After acrylic fibers are woven into a fabric, the moisture control, elasticity and ability to hold its shape make it work well for all kinds of household fabrics. Acrylic wicks moisture away to the fabric surface, where it dries quickly. Beside its quick drying time, the fabric resists stains, wrinkles and ultraviolet rays. Acrylic fabric ages and wears well, and resists fungus, mildew and moths, making it ideal for indoor and outdoor use in the home.
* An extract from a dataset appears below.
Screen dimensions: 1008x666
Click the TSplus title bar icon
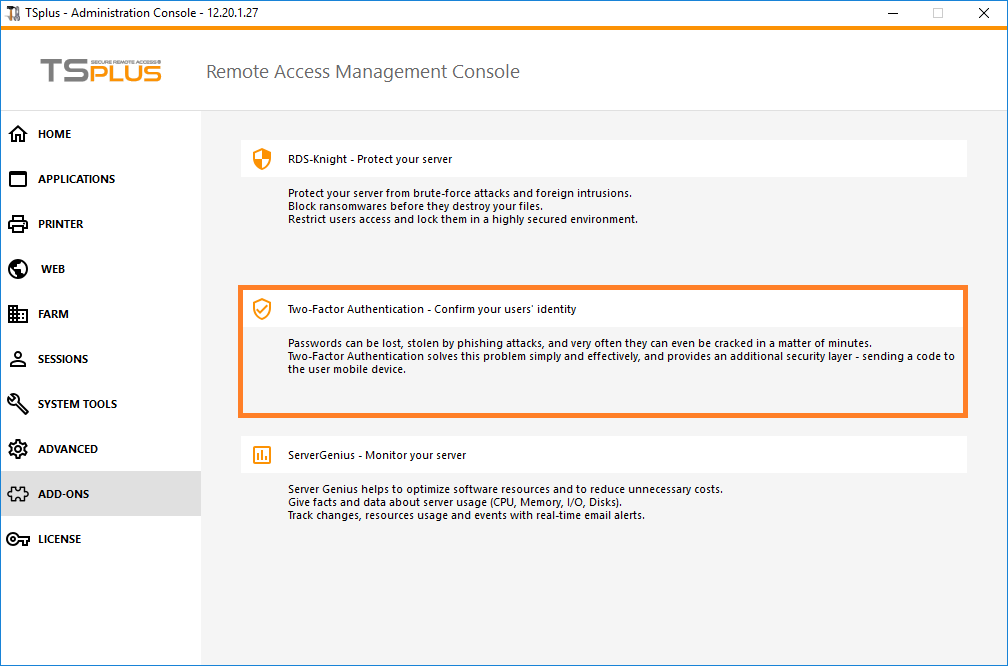coord(14,13)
Acrylic, Acrylic Everywhere
You can find acrylic fibers and fabrics in most anything from apparel to home furnishings. Manufacturers weave acrylic fibers into carpets, upholstery fabrics and more. In construction, it's often used as a replacement for asbestos and as reinforcement for stucco and concrete. You can also find acrylic in outdoor furniture and vehicle covers, along with awnings and luggage.
Around the House
Your patio umbrella and hammock are two of the first places you might find acrylic fabrics, thanks to its resistance to fading in the sun. But don't be surprised if you see the same fabric in blankets and pile sheets, in children's toys, rugs, and chair and couch cushions. The versatility of acrylic makes it work inside the home for decorative throw pillows and in the backyard as a portable canopy shelter for that summertime party.
Fabric Care and Cleaning
Before washing or cleaning acrylic fabrics, read the item's care label for specific instructions; manufacturers may have mixed in other fabrics and fibers, and even different acrylics. For delicate items, hand wash and rinse in warm water, and air-dry on a clothesline or indoor hanger. When machine washing, use warm water and a softener in the rinse -- washing can make the fabric pill or feel rough. You can dry acrylics in the dryer on a low setting and promptly remove them when dry.